WHAT NEEDS TO BE DONE — Without leaving out a single line, copy the records exactly.

-- DATASET follows --

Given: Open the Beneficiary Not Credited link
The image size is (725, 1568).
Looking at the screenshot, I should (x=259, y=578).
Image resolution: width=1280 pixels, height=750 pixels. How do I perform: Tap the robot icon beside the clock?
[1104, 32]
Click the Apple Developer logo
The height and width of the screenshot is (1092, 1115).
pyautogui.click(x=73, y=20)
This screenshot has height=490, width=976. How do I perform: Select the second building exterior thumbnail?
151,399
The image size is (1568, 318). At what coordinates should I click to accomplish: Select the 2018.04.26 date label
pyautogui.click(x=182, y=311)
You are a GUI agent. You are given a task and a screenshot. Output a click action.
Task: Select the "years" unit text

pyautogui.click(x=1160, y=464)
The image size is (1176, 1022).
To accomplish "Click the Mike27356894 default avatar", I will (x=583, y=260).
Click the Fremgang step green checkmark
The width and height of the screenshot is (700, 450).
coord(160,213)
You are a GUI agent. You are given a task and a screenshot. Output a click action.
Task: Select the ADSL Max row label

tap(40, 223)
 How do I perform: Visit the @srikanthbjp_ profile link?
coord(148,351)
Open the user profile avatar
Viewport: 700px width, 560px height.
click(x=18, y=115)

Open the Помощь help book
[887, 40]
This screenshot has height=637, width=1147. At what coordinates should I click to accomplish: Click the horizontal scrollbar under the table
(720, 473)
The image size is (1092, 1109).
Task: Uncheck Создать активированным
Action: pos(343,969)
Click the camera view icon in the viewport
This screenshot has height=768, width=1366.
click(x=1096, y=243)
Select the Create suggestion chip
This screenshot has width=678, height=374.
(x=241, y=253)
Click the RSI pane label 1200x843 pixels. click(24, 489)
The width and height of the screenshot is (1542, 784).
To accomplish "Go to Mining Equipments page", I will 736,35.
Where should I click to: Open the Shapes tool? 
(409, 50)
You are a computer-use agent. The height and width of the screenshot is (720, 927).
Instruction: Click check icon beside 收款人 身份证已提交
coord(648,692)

-- DATASET concluded --

TASK OUTPUT —
Given: Open the Beneficiary Not Credited link
The image size is (725, 1568).
Looking at the screenshot, I should (x=259, y=578).
Image resolution: width=1280 pixels, height=750 pixels. How do I perform: Tap the robot icon beside the clock?
[1104, 32]
Click the Apple Developer logo
The height and width of the screenshot is (1092, 1115).
pyautogui.click(x=73, y=20)
This screenshot has height=490, width=976. How do I perform: Select the second building exterior thumbnail?
151,399
The image size is (1568, 318). At what coordinates should I click to accomplish: Select the 2018.04.26 date label
pyautogui.click(x=182, y=311)
You are a GUI agent. You are given a task and a screenshot. Output a click action.
Task: Select the "years" unit text

pyautogui.click(x=1160, y=464)
The image size is (1176, 1022).
To accomplish "Click the Mike27356894 default avatar", I will (x=583, y=260).
Click the Fremgang step green checkmark
The width and height of the screenshot is (700, 450).
coord(160,213)
You are a GUI agent. You are given a task and a screenshot. Output a click action.
Task: Select the ADSL Max row label

tap(40, 223)
 How do I perform: Visit the @srikanthbjp_ profile link?
coord(148,351)
Open the user profile avatar
Viewport: 700px width, 560px height.
click(x=18, y=115)

Open the Помощь help book
[887, 40]
This screenshot has height=637, width=1147. At what coordinates should I click to accomplish: Click the horizontal scrollbar under the table
(720, 473)
The image size is (1092, 1109).
Task: Uncheck Создать активированным
Action: pos(343,969)
Click the camera view icon in the viewport
This screenshot has height=768, width=1366.
click(x=1096, y=243)
Select the Create suggestion chip
This screenshot has width=678, height=374.
(x=241, y=253)
Click the RSI pane label 1200x843 pixels. click(24, 489)
The width and height of the screenshot is (1542, 784).
To accomplish "Go to Mining Equipments page", I will 736,35.
Where should I click to: Open the Shapes tool? 
(409, 50)
You are a computer-use agent. The height and width of the screenshot is (720, 927).
Instruction: Click check icon beside 收款人 身份证已提交
coord(648,692)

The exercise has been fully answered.